令和4年8月6日(土) 津山洋学資料館において実施された「夏休み教室」に、本校科学部の1年次生3名がボランティアとして参加しました。

 この行事は、夏休み期間中に津山洋学資料館が毎年行っている行事の一つです。「江戸時代の化学書からの再現実験教室」と題して、津山藩医の宇多川榕菴が著した日本最初の化学書「舎密開宗」にある実験を再現するという講座です。

 ボランティアの3名は,小学生とコミュニケーションをとりながら,実験をサポートする貴重な経験ができました。小学生たちも科学の奥深さに触れることができ、楽しい時間を過ごせていました。

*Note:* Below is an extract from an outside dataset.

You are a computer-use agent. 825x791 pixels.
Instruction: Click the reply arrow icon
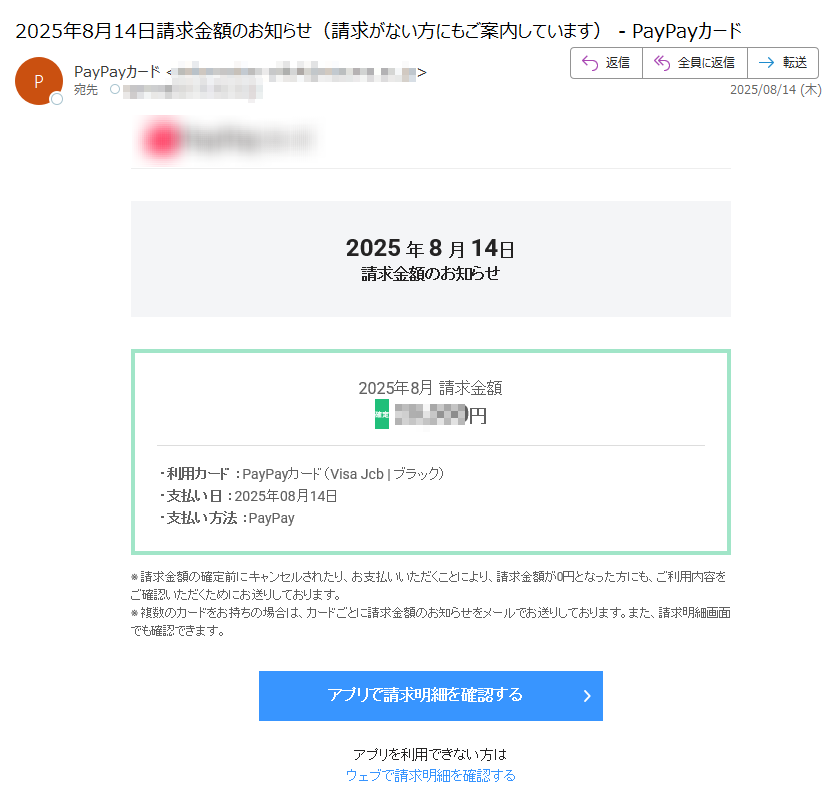[590, 63]
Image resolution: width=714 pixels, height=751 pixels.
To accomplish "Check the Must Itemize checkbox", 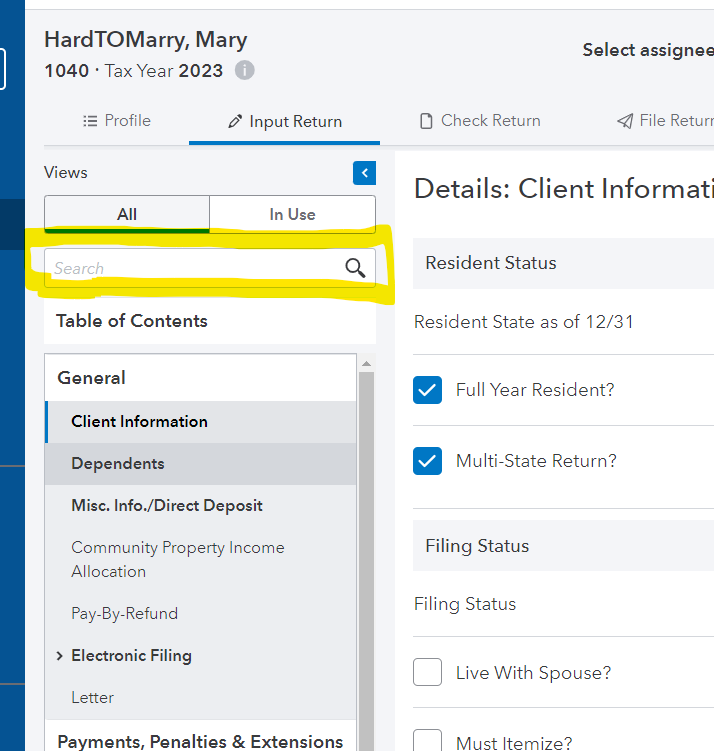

7/29~8/2 令和4年度四校連携講座「地域創生学」

7/29(水)、7/30(木)、7/31(金)、8/1(月)、8/2(火)の5日間、
令和4年度の四校連携講座「地域創生学」を開講しました。
この「地域創生学」は津山市内の県立四校(津山東、津山工業、津山商業、津山高校)が連携して、夏季休業中に集中講座を行い、単位認定(1単位)を行うものです。
今年度も「産業」「観光」「医療・福祉」「教育・人材育成」の4分野から学習しました。

【1日目】
菅原直樹先生によるグループエンカウンターや、
江森真矢子先生による基調講演「あなたにとって魅力的なまちをどうつくる?」、
昨年度受講生からの説明、津山市からの説明を受けた後、
グループごとに課題を共有しながらテーマの方向性を話し合いました。
【2~3日目】
各分野に分かれて、地域に出てフィールドワーク、講師の先生に来校していただくワークショップ、県外の高校生とオンライン交流など、多様な取組を行い、受講生たちも徐々にうちとけて、学びを深める様子がありました。
【4日目】
発表に向けての資料作りを行いました。全体指導の武田英樹先生、三村雅彦先生からのアドバイスを受け、担当教員からの質問にこたえながら、一生懸命に話し合い、資料を作成しました。今年度も全員がChromebookを用いましたが、担当教員が目を見張るくらい、生徒たちは上手に使いこなしていました。
【5日目】
午前中は資料作成を仕上げ、午後からはいよいよ成果発表会です。
緊張しながらも各受講生は堂々と発表を終えることができました。
その後の質疑応答でも受講生どうしの意見交換が行われ、5日間での成長がうかがえました。

令和4年度SSH成果報告会を行いました

7月12日(火)の6・7限目にSSH成果報告会を本校で行いました。

今年度は新型コロナ感染拡大防止のため、高校2年次生が本校100周年記念館で対面にて行い、他の年次は教室でのリモート参加としました。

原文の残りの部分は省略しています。